### Trecho de origem
ACÓRDÃO
Vistos, relatados e discutidos estes autos de Apelação / Remessa Necessária nº 1041632-92.2021.8.26.0053, da Comarca de São Paulo, em que é recorrente JUÍZO EX OFFICIO e Apelante ESTADO DE SÃO PAULO, são apelados CLÁUDIA DE FARIA CARVALHO, FLÁVIA FARIA VASCONCELLOS, JUNIA DE CAMPOS FARIA ZIEGELMEYER, LÚCIA DE CAMPOS FARIA ORTIZ NASCIMENTO e ELIANA DE CAMPOS FARIA.
ACORDAM, em 1ª Câmara de Direito Público do Tribunal de Justiça de São Paulo, proferir a seguinte decisão: “Negaram provimento ao apelo e ao reexame necessário. V.U.”, de conformidade com o voto do Relator, que integra este acórdão.
O julgamento teve a participação dos Exmos. Desembargadores ALIENDE RIBEIRO (Presidente) E VICENTE DE ABREU AMADEI.
São Paulo, 30 de novembro de 2021.
LUÍS FRANCISCO AGUILAR CORTEZ
RELATOR
Assinatura Eletrônica
Apelação / Remessa Necessária nº 1041632-92.2021.8.26.0053
Apelante: Estado de São Paulo
Recorrente: Juízo Ex Officio
Apelados: Cláudia de Faria Carvalho, Flávia Faria Vasconcellos, Junia de Campos Faria Ziegelmeyer, Lúcia de Campos Faria Ortiz Nascimento e Eliana de Campos Faria
Interessado: Chefe do 10º Posto Fiscal da Delegacia Regional Tributária da Capital – DRTC III
Comarca: São Paulo
Juiz: Marcos de Lima Porta
Voto nº: 27564
MANDADO DE SEGURANÇA – ITCMD – Pleiteada a manutenção do desconto de 5% previsto no artigo 31, § 1º, do decreto nº 46.655/2002 que regulamentou o artigo 17, § 2º, da Lei nº 10.705/2002 – Tributo recolhido dentro do prazo estabelecido pela legislação para a obtenção do benefício – Atribuição de valor diverso a alguns bens pela autoridade fiscal – Necessidade de retificação da declaração e pagamento da diferença do imposto que não são causas legais de revogação do benefício – Sentença que concedeu a segurança mantida – Reexame necessário e recurso de apelação não providos.

### Objetivo indicado 1
Segundo o acórdão, qual é o percentual do desconto do ITCMD cuja manutenção foi pleiteada?

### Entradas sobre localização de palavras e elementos
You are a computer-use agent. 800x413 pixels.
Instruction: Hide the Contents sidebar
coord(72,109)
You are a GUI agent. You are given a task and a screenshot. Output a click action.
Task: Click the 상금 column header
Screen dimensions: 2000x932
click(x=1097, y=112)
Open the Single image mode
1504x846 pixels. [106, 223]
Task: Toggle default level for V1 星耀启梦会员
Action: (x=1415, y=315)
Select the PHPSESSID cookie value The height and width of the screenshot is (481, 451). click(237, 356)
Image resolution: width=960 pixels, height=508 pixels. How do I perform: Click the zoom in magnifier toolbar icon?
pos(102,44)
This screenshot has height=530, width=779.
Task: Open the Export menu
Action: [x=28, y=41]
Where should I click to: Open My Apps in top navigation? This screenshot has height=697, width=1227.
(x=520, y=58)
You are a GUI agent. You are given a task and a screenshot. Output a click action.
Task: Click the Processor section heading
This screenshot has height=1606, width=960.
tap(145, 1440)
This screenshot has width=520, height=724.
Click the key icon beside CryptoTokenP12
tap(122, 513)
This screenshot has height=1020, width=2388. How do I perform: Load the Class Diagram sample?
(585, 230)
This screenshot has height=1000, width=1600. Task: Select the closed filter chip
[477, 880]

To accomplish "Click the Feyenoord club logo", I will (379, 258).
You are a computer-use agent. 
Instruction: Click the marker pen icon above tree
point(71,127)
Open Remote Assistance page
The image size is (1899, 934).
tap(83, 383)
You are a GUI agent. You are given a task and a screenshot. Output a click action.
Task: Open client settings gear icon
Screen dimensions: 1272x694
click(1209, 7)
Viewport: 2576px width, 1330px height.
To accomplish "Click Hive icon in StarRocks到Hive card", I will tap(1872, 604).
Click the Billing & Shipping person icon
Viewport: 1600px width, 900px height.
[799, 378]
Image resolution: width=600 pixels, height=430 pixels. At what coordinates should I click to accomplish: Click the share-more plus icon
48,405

### Objetivo indicado 2
Nas entradas, do início até a linha que contém "click(x=1097, y=112)", inclusive, troque "GUI agent" por "interface agent" e reescreva somente essas linhas, sem nenhuma outra alteração.

### Resposta da tarefa 1
5%, previsto no artigo 31, § 1º, do Decreto nº 46.655/2002.

### Resposta da tarefa 2
You are a computer-use agent. 800x413 pixels.
Instruction: Hide the Contents sidebar
coord(72,109)
You are a interface agent. You are given a task and a screenshot. Output a click action.
Task: Click the 상금 column header
Screen dimensions: 2000x932
click(x=1097, y=112)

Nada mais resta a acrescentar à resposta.